A unique legal issue called Recreational Immunity, which affects park and recreation districts (and all public and private landowners that offer their lands for public use) came before the Oregon Legislature in the latter half of 2016. Although RAPRD, as a public agency, does not take positions on pending political issues, we thought it would be interesting to take an objective look at a matter that Oregon has already resolved that many in Redmond might not have been aware of at the time.
In most states, the legal principle of “recreational immunity” protects landowners who offer their lands for public use for free. For example, if a landowner turns a plot of land into a little pocket park for their neighborhood, or if a land trust allows equestrians to utilize the trails on undeveloped land, and they don’t charge a fee, park and trail users wouldn’t be able to sue the land owners if they twisted their ankle or fell off their horse. Schools that leave their playgrounds and sports fields open after hours for the public to use for free can’t be sued if someone slips off the monkey bars. The purpose of this immunity is obviously to encourage land owners to open their lands for public use free of charge. Without such protection, why would anyone ever provide the public access to their property if they then had to insure themselves to the hilt to protect against the threat of lawsuits?
Recreational immunity is usually created by statute. That means the state legislature usually writes and passes a law that says that landowners who let the public use their property for recreation can’t be sued if someone engaging in recreational activities there gets hurt. Oregon has had such a law on the books since 1971 as part of the Oregon Public Use of Lands Act.
Other parts of Oregon law make sure that individual employees who are just doing their jobs the right way can’t be sued personally for something done under the umbrella of their jobs. The employer is sued but the individual is protected.
A “tort” is the kind of wrong that the law says you can sue for. It is the civil law equivalent of a “crime” under criminal law. The law in Oregon that explains who can be sued and for what is called the Oregon Tort Claims Act. One of the key parts of the act is the part that explains how employers are responsible for the acts of their “agents.” For example, if a delivery driver hits reverse instead of drive and backs into a storefront, usually the company can be held legally responsible. Volunteers are often also considered “agents” of a company or organization for the purposes of the lawsuits.
Previously, in Oregon – as in other states, this kind of agency law, which decides who counts as an agent, and what torts committed by agents employers can be held legally responsible for – also protected employees and volunteers from certain types of lawsuits. This kind of immunity meant that if it was your job as a school district employee to clean up the playground and later, someone got cut on a piece of glass there, as long as you could show you were doing your job properly, your employer would be responsible, and you (in your personal capacity) would be protected from the lawsuit as an agent of your employer.
Then, in March of 2016, the Oregon Supreme Court changed everything.

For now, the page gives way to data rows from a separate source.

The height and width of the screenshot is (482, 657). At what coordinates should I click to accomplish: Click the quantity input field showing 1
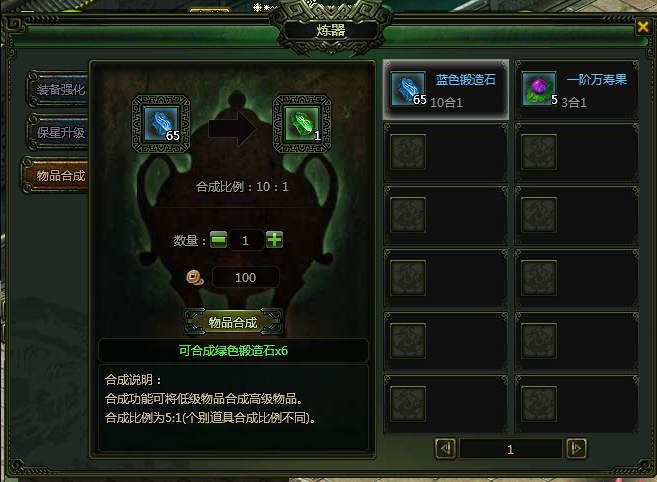246,240
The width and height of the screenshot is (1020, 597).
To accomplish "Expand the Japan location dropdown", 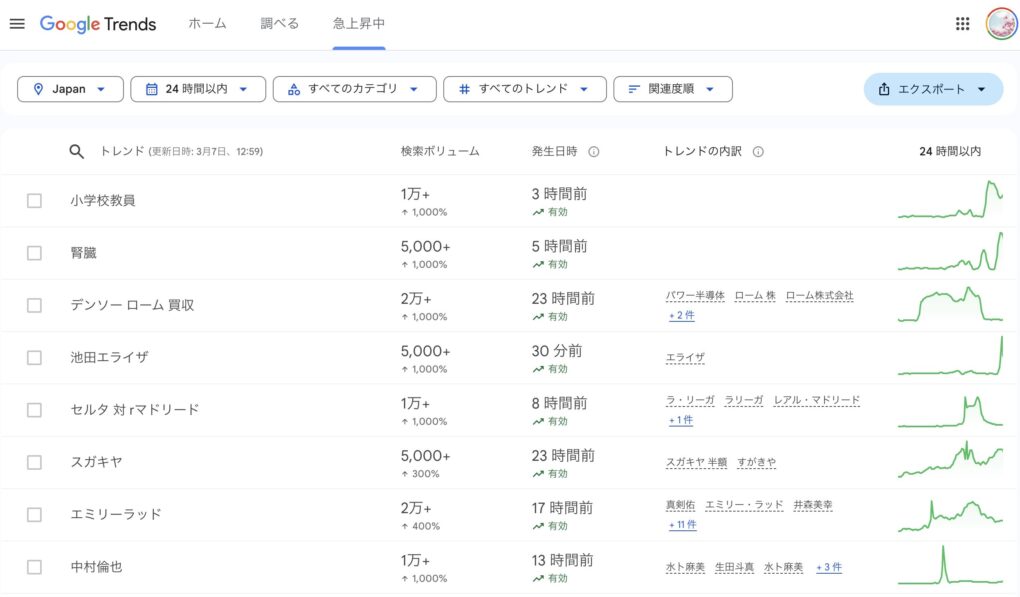I will point(70,89).
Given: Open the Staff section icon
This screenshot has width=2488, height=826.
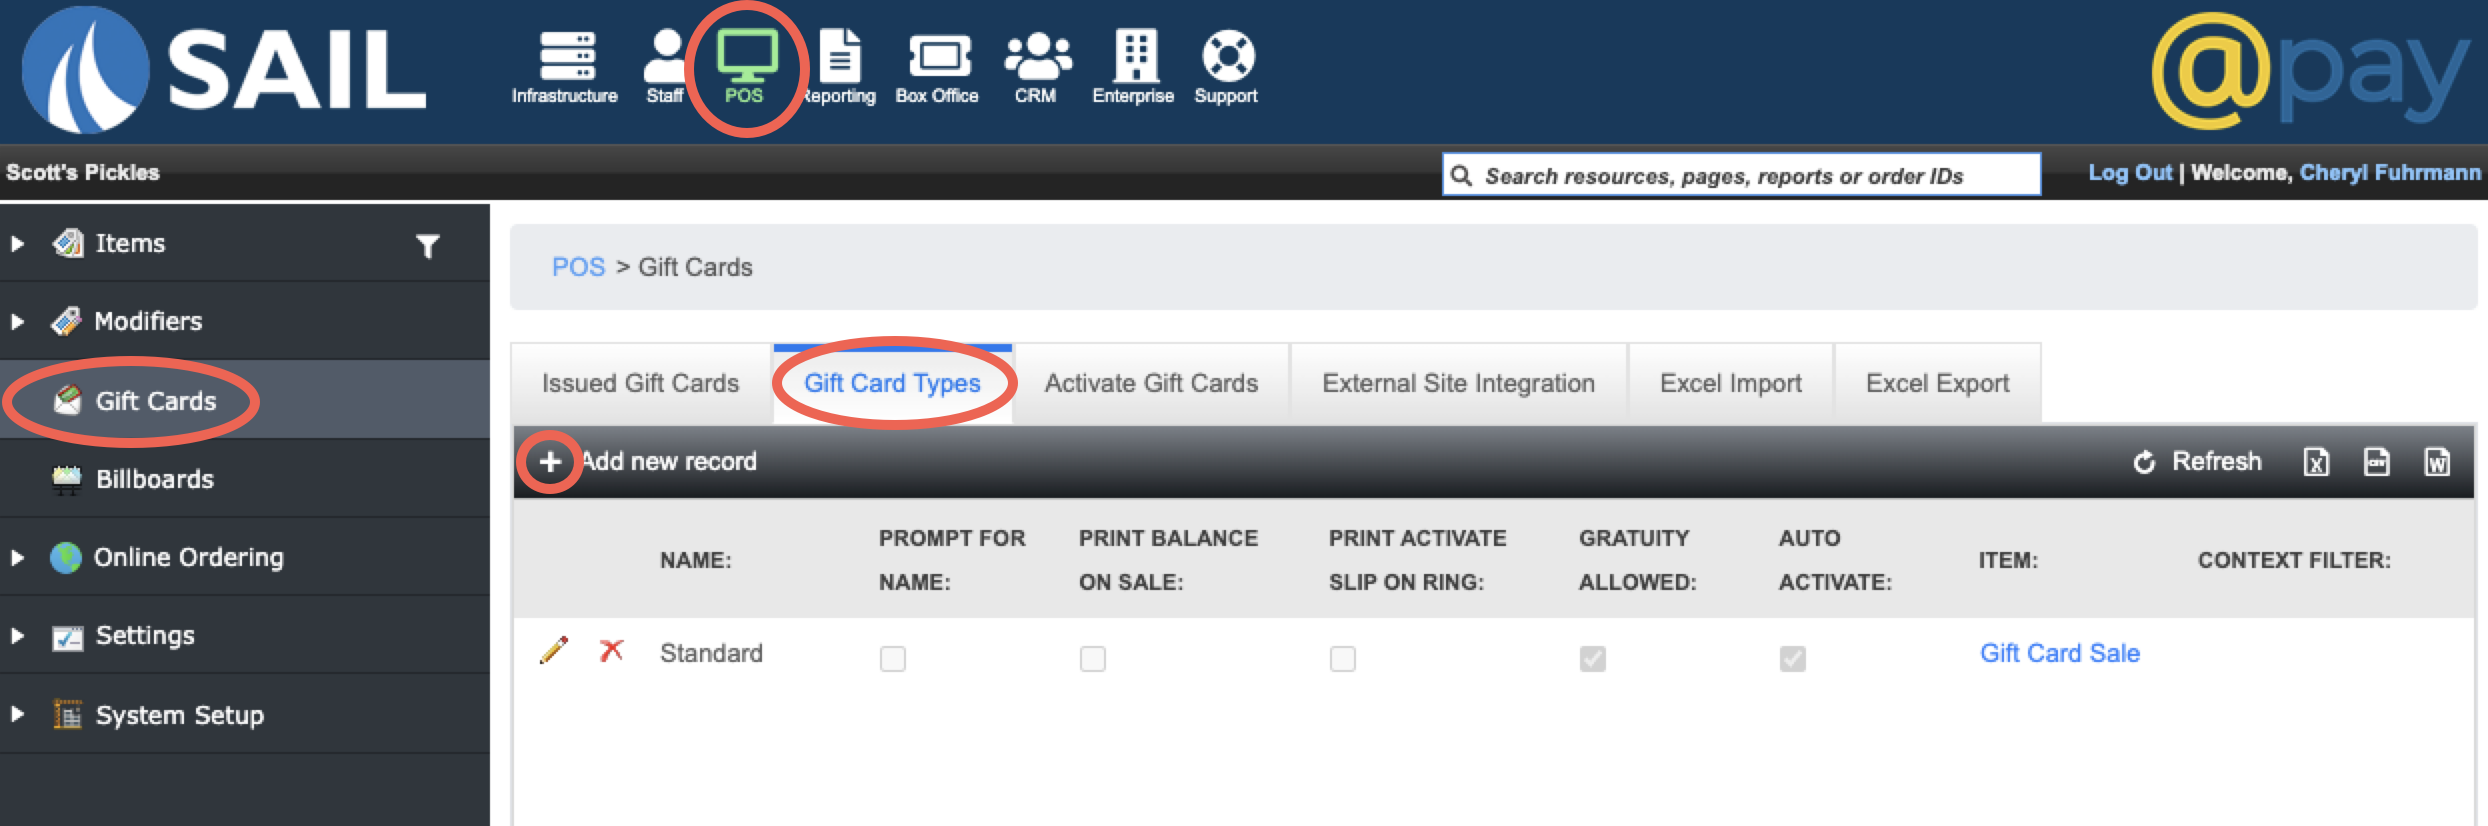Looking at the screenshot, I should pos(665,56).

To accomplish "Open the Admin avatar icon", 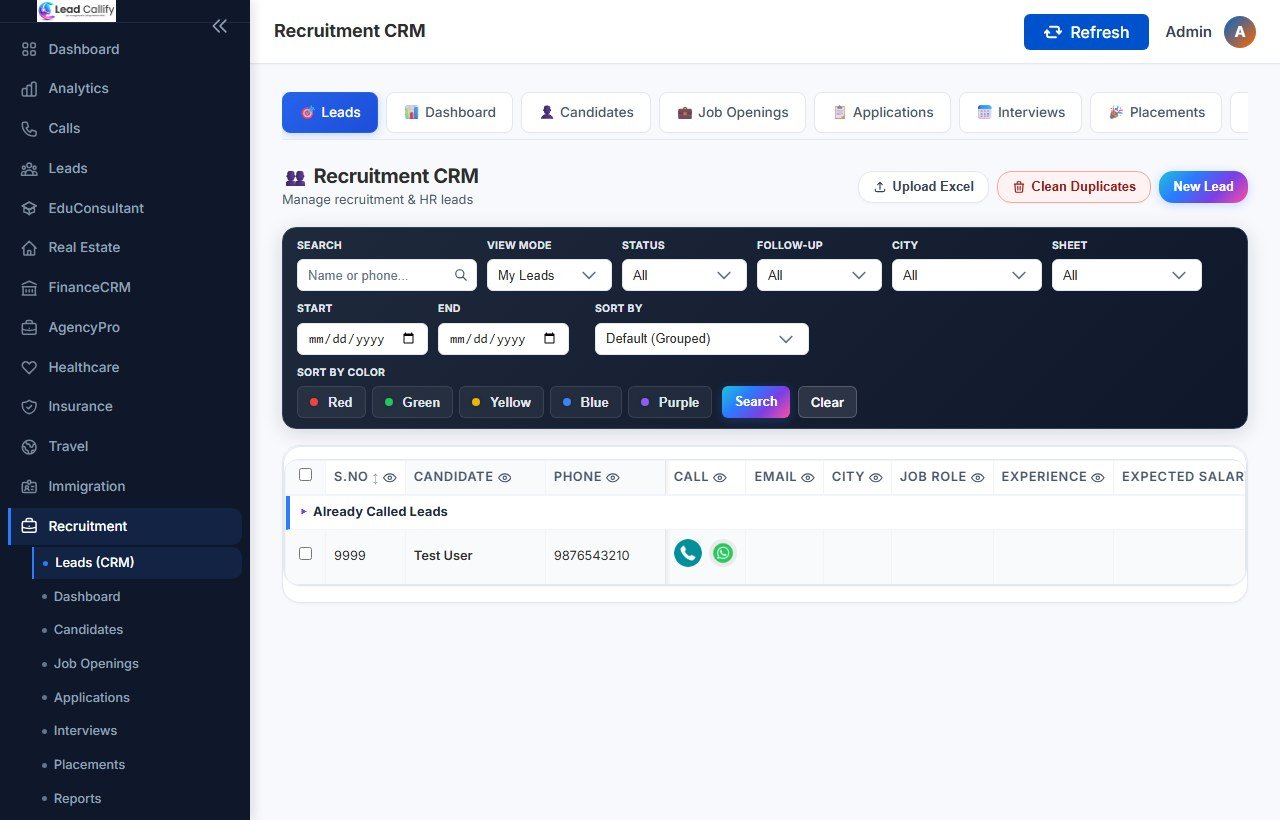I will (1240, 32).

The hole the court ruling would eventually punch in the law began with a hole in the ground. A city maintenance employee named Gibson dug a hole to fix a sprinkler in a Portland public park. Johnson, a legally-blind jogger, was injured when she fell into the hole, and sued Gibson as well as the maintenance supervisor, Stillson, individually. She argued that they didn’t do their jobs properly and were personally responsible for her injury. She further argued that recreational immunity did not protect them because they weren’t “owners” of the land, under the definition of the Oregon Public Use of Lands Act. Rather, the city was the owner and the individual employees could be sued. The Supreme Court agreed.
After reviewing all the case law, the Court determined that the legislature had not meant employees and agents to be protected by recreational immunity, but rather only landowners (in this case, the city). This case devastated public entities like cities, counties, school districts, and park and recreation districts, who regularly allow the public to use their lands for recreational activities free of charge. It would become prohibitively expensive to insure all their employees against the possibility of expensive lawsuits, so many of these agencies would have to close their lands to the public. The ruling was very unexpected because recreational immunity in other states protects the agents and employees of landowners, as well as the owners themselves.
Thankfully, in July 2016, the Oregon legislature stepped in to correct its error. They amended the law to restore recreational immunity protection to agents and employees of landowners. This means that every park employee you see out in Redmond mowing a lawn or fixing a sprinkler, maintaining a trail, or unloading a picnic table is no longer at risk of losing their livelihood in a lawsuit against them personally as a result of their job keeping lands available to the public for recreation. Because of the legislature’s quick action, only months after the potentially damaging Supreme Court ruling, landowners like RAPRD can still afford to open their lands to the public for hiking, cross country skiing, riding, parks, etc. without the crush of impossible insurance costs.